Problem 1: According to the Meadowlark data storage design text, which database platforms does the Ed-Fi ODS/API support?
Problem 2: Extend the Meadowlark data storage design text, starting right after its last sentence.

### Source extract

Meadowlark Data Storage Design

Related Pages

These pages relate to the data storage for Meadowlark.

Choosing a Database Platform

Overview

Historically, the Ed-Fi ODS/API supported only Microsoft SQL Server; recently, PostgreSQL support was added. Both support the relational database modeling that has been popular for several decades now. That data model has proven effective and efficient in countless situations, including in the ODS/API. But there are limitations, some of which have been strongly felt in the ODS/API:

  • Normalization of the Data Model results in a proliferation of tables that then must be re-joined in expensive read operations.
  • Table schema evolution is slow, painstaking, and difficult to make backwards-compatible.
  • Natural key as primary keys is an anti-pattern on a relational database, leading to larger disk space usage and more difficulty in writing accurate queries.

Is there another database engine or modeling paradigm that might be appropriate for a future architecture that supports the Ed-Fi Data Model?

Data Storage and Modeling Requirements for an Ed-Fi API

Key requirements for an Ed-Fi API that is modeled on the Unified Data Model:

  • Must have full authentication and authorization support.
  • Must be capable of authorizing partial access, directly in the engine or through query filtering.
  • Must support queries by natural keys.
  • Must have transport encryption.
  • Must have audit logging.
  • Must have ACID compliance.
  • Must have a row-locking mechanism.
  • Should support queries on other fields.
  • Should have paging.
  • Should have horizontal scaling capability.
  • Should have a reasonable query language.
  • Nice to have optimistic concurrency support.
  • Nice to have consistent reads (all queries at same time return same result).
  • Nice to have schema flexibility for supporting changes to the Unified Data Model.
  • Nice to have field selection.

Additional factors to consider for Project Meadowlark:

  • Should use managed services to the extent available.
  • Horizontal (preferably "elastic") database scalability to support large school districts and collaboratives. 
  • Using multiple storage technologies together is potentially viable and may open up additional features, such as relaxed resolution of references during initial write actions.

Out of scope for this analysis:

  • Analytics support.

Utilizing Multiple Databases

In traditional application development, including the Ed-Fi ODS/API Platform, all Create-Read-Update-Delete (CRUD) operations are served by a single database instance. Project Meadowlark has instead adopted the strategy of choosing database engines that are a good fit-to-purpose. "NoSQL"  document databases are a good fit for online transaction processing (OLTP) because they enable storage of the raw API payloads (JSON) directly in the database. This improves both the write speed and the speed of retrieving a single object from the database, since there are no joins to perform between different tables.

######
### Data

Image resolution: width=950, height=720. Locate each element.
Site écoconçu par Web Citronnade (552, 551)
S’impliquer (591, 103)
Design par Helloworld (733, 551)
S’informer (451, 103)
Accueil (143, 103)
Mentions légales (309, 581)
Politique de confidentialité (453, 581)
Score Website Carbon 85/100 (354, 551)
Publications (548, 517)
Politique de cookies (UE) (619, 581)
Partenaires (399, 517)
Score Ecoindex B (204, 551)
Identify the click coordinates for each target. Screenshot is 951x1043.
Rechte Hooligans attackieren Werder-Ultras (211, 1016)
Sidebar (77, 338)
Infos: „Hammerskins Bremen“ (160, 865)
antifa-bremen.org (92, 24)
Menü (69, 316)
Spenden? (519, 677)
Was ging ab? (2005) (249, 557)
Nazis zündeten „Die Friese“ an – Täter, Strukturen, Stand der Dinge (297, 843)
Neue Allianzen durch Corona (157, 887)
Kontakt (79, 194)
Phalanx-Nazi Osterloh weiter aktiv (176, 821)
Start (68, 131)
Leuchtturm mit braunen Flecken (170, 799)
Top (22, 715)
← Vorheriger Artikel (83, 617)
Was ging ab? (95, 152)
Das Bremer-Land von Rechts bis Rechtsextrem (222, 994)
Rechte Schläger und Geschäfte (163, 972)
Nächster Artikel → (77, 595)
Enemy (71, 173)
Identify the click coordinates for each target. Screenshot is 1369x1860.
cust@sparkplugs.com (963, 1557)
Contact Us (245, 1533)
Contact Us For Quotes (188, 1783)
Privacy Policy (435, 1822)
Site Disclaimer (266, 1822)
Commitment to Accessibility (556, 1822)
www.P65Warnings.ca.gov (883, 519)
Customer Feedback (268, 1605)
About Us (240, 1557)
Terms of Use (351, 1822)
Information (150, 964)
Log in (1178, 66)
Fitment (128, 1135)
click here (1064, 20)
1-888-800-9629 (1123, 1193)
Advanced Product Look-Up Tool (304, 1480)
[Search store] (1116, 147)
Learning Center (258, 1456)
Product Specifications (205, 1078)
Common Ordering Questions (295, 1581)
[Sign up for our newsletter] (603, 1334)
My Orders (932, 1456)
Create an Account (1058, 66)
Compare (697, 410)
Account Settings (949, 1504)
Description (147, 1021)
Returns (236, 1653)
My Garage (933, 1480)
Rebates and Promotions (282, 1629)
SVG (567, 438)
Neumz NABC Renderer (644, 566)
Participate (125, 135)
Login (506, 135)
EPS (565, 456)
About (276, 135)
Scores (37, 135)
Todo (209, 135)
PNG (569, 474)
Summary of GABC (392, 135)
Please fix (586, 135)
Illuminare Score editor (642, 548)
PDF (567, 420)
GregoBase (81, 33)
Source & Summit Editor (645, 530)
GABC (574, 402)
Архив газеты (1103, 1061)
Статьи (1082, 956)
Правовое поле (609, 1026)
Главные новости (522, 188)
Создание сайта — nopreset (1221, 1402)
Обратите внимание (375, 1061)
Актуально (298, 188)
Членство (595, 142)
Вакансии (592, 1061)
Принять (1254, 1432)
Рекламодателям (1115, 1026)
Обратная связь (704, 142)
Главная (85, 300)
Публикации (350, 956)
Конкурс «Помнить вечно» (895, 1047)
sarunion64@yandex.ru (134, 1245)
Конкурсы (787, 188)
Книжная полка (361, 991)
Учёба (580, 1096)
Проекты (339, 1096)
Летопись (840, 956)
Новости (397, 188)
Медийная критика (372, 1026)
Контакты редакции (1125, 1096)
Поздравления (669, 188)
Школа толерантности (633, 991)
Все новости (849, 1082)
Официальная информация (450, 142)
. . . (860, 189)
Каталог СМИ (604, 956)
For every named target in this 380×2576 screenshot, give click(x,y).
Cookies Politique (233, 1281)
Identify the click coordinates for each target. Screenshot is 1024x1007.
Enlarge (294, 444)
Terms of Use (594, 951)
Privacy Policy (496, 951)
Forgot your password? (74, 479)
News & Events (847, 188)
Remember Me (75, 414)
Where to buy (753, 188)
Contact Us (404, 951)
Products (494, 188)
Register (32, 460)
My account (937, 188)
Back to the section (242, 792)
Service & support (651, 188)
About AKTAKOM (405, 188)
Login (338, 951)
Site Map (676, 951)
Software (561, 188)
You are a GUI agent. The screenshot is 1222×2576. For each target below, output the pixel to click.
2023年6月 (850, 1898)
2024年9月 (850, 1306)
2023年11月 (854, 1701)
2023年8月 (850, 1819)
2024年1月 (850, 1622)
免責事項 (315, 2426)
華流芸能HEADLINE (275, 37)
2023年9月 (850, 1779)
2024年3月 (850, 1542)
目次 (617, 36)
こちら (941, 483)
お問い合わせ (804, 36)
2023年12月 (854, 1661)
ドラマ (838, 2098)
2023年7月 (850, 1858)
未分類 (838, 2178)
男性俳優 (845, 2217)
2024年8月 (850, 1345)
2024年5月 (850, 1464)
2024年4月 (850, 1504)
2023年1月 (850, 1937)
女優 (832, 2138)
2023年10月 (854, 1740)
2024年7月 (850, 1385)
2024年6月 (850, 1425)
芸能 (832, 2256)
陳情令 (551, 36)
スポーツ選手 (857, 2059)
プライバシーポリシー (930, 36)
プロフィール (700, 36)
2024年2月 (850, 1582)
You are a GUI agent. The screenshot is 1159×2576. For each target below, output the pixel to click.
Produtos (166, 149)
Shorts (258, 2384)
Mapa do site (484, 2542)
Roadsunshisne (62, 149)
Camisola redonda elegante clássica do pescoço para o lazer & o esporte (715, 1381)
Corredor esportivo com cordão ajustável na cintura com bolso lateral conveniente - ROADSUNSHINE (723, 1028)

######

Exercise result 1: Microsoft SQL Server and PostgreSQL.

Exercise result 2:
A key difference between this document storage approach, compared to relational database modeling, comes in the form of searchability. Many key-value and document databases have the ability to add "secondary indexes" that can help find individual items by some global criteria. But these are limited and very different than the indexes found in a relational database, which can be tuned to identify items based on any column. In other words, when storing an entire document, most key-value and document databases fare poorly when trying to search by query terms (e.g. "get all students with last name Doe"). 

This is where OpenSearch shines. Based on ElasticSearch (but fully open source), OpenSearch is also a NoSQL document store. The key difference is that it indexes everything in the document, and has a powerful search engine across the indexes. OpenSearch is not designed to be a robust solution for high performance write operations, so it does not make sense to write directly to it.

Milestone 0.1.0 - DynamoDB

In the initial release, Meadowlark used AWS's DynamoDB for the primary OLTP data storage. DynamoDB has a native change data capture stream that can trigger a Lambda function; this function wrote the data out to OpenSearch.

More information:

Milestone 0.2.0 - MongoDB and PostgreSQL

The development team liked working with DynamoDB, but realized there are a couple of problems:

  1. Vendor lock-in with AWS means that we must support at least one other database.
  2. Insufficient ability to support reference integrity checks.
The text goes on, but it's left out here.